FedEx Corporation (NYSE:FDX): The transportation, e-commerce and business services company beat bottom-line EPS estimates before opening bell Wednesday, but fell just short of revenue expectations. Guidance also came in a little bit light. Investors seemed to focus mostly on the EPS beat as FDX opened more than 1% higher and traded much as 4% higher in the morning session, before giving back the majority of the day’s gains in the afternoon.
EPS Results
Actual $2.13 vs. Expected $1.96
Grew 7.04% year-over-year
Revenue Results
Actual $11.40B vs. Expected $11.44
Grew 3.56% year-over-year
Revenue increased 4.08% from $10.95 billion in the previous quarter
Guidance
EPS Q1 2014: Actual $1.59 vs. Expected $1.63
Earnings per share in the current fiscal year: Actual $6.67-$7.04 vs. $7.28
Key Takeaways from Conference Call
CFO Alan Graf: “FedEx Ground posted another strong year and FedEx Freight margins continued to improve, our profit improvement program is progressing, but we continue to see the effects of customers selecting lower-rate international services. FedEx Express will further decrease capacity between Asia and the United States in July.”

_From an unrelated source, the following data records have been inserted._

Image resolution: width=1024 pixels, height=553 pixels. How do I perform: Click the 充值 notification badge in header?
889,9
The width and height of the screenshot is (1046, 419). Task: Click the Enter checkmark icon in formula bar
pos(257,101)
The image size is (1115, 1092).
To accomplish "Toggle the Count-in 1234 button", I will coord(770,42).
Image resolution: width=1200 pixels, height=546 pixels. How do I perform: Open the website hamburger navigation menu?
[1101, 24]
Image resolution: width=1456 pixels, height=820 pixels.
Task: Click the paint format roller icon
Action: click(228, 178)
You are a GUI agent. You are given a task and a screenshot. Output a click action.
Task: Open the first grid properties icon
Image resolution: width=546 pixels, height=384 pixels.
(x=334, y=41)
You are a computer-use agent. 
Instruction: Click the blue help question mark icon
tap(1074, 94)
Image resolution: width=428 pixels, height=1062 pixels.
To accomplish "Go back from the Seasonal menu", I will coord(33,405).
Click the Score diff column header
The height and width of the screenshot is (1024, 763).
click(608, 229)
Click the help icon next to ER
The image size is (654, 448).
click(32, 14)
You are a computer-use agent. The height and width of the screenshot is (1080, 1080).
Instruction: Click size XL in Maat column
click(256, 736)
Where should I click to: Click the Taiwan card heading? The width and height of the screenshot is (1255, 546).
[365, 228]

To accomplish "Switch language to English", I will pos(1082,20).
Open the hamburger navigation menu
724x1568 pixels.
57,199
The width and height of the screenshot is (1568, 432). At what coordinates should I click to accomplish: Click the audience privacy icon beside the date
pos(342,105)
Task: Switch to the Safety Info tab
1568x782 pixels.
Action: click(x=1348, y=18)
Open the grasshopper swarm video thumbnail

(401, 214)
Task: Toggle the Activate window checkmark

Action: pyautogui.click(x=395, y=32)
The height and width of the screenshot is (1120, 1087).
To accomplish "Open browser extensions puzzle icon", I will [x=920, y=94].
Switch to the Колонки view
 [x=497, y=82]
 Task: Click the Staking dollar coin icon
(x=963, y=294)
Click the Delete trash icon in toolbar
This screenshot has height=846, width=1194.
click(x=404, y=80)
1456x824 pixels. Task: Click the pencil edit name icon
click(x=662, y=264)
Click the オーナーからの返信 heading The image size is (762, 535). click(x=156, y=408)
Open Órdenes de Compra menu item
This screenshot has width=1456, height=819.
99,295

Taking a Look at the Chart
Pattern: Uptrend/Wedge Pattern
FedEx stock rallied more than 1% pre-market after the release and accelerated higher during the session, briefly making a new multi-month pivot high at $103.47. However, the stock has pulled well off highs and is back near the opening price.
FDX has been in a long-term uptrend since 2009 and has been in a steeper uptrend since September 2012. After a weak earnings report in March the stock fell sharply but found support at the uptrend line. Even more recently, though, FDX has been in a downtrend since making 52-week highs on May 11, creating a wedge-type pattern. With today’s early strength it looked like FDX might break higher out of the wedge, but the afternoon sell-off caused close back in the pattern.